Mick notices that. He also notices that he hasn’t learned one damn thing about Len’s life outside besides the fact that he has a sister. Len trusts him, but not that far.

It’s not like Mick’s not able to extrapolate, though. He can tell a few things, just from how Len acts. Len hates authority figures, which is kind of normal for a kid in juvie, but Mick thinks it probably has something to do with his dad or another male figure because he always seems to treat the female officers better than the male—not that he ever gets too lippy with either, because he’s too smart to play that game. Smart, too, Mick gets. Len’s always using those fancy words that make him sound like he belongs in college—words that he’ll define without judgment if Mick asks, which Mick appreciates. The kid also loves to read, though he hides it. When no one’s looking and there’s not much else to do, Len will bury his nose in a book or a magazine and have the damn thing read in short order.

There’s times where Mick will be doing pushups, bored because the rec areas are closed, counting sets, while Len sprawls all over a chair or Mick’s bed, steadily reading his way through some book or another. He’s not faking either, which is what Mick used to do in school, because Len actually takes his time on each page and each flip is as measured as Mick’s pushups. It takes about twenty for each of Len’s turns, less if he’s into it or Mick’s slow. Sometimes Len will read aloud to him, too. Mick doesn’t mind. He likes the stories, just doesn’t want to read them himself. Some of them are entertaining.

After awhile, Len not only accepts his presence, but expects it. They’re pretty much inseparable throughout their time in juvie, and when Mick gets released he’s surprised to find Len standing at the gate, waiting for him. Len’s been out a month, long enough to have gotten the hell out of town. Mick would be lying if he said that it didn’t make him happy to see Len’s smirk.

On and off, they pal around for the next few years. Never when Len’s dad is home and Mick doesn’t get to meet Lisa, just learns her name when Len calls her once from the bar.
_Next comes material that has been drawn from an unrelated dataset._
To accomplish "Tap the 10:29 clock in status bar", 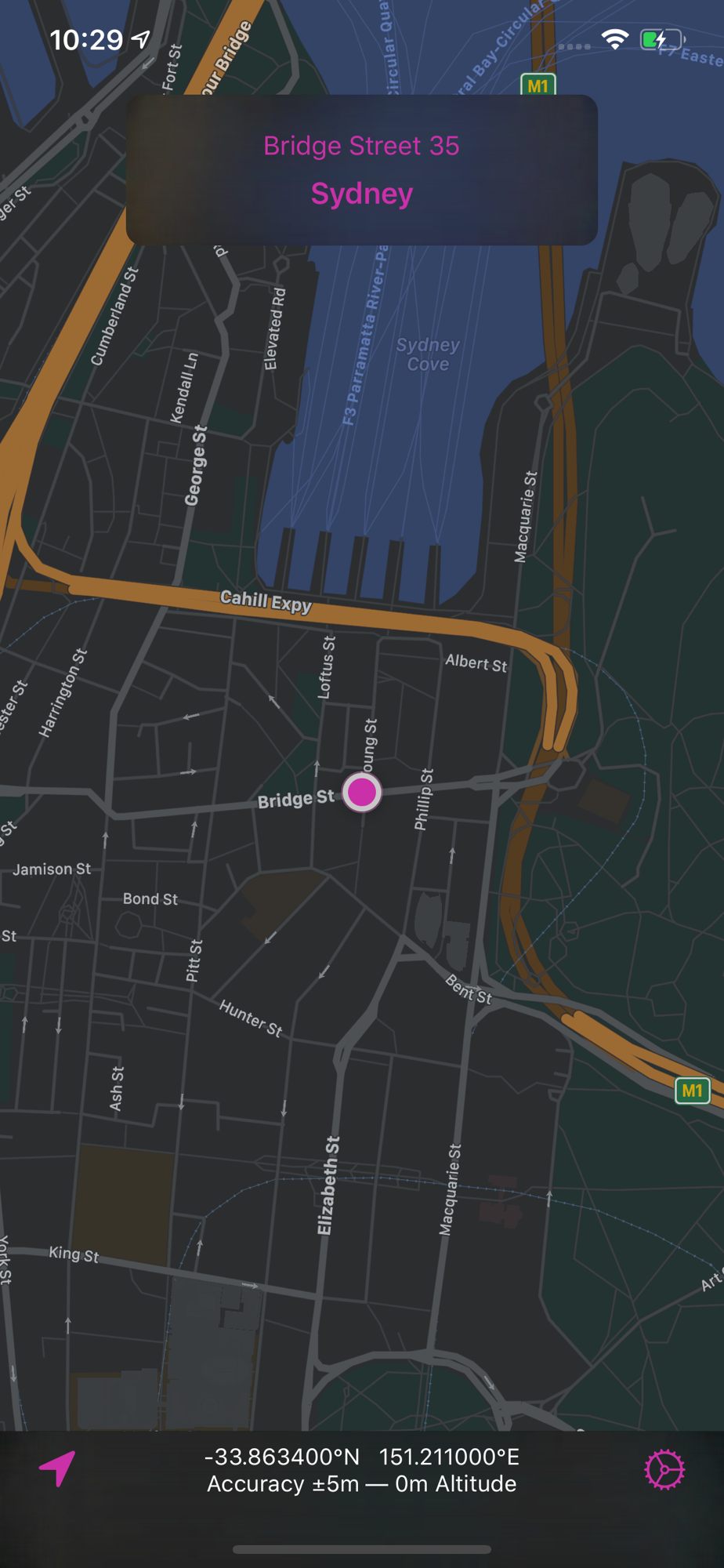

She’s in a private school or taking some kind of lessons, something that requires regular payments from Len, and that’s about as much as Len will let Mick know about her. He trusts Mick, but he’s still a bit suspicious about his intentions around his undoubtedly pretty younger sister. If she looks anything like Len, Mick thinks that she’s probably a knock-out.

And, it’s a fair assessment. Mick likes chasing the skirts. He’s never too sure what he would do with them if he were to catch them, like a dog after a car, but catching is not the point. He likes going to see Rita where she works at Hardison’s Tap Room, have her give him an easy line and a roll of her eyes when he asks if she’s free after work. Likes going to see Sparkle and Jewel down at the club, gives them each a twenty to see their twin smiles. Likes talking to Donna, the older waitress at the diner that he and Len tend to frequent. 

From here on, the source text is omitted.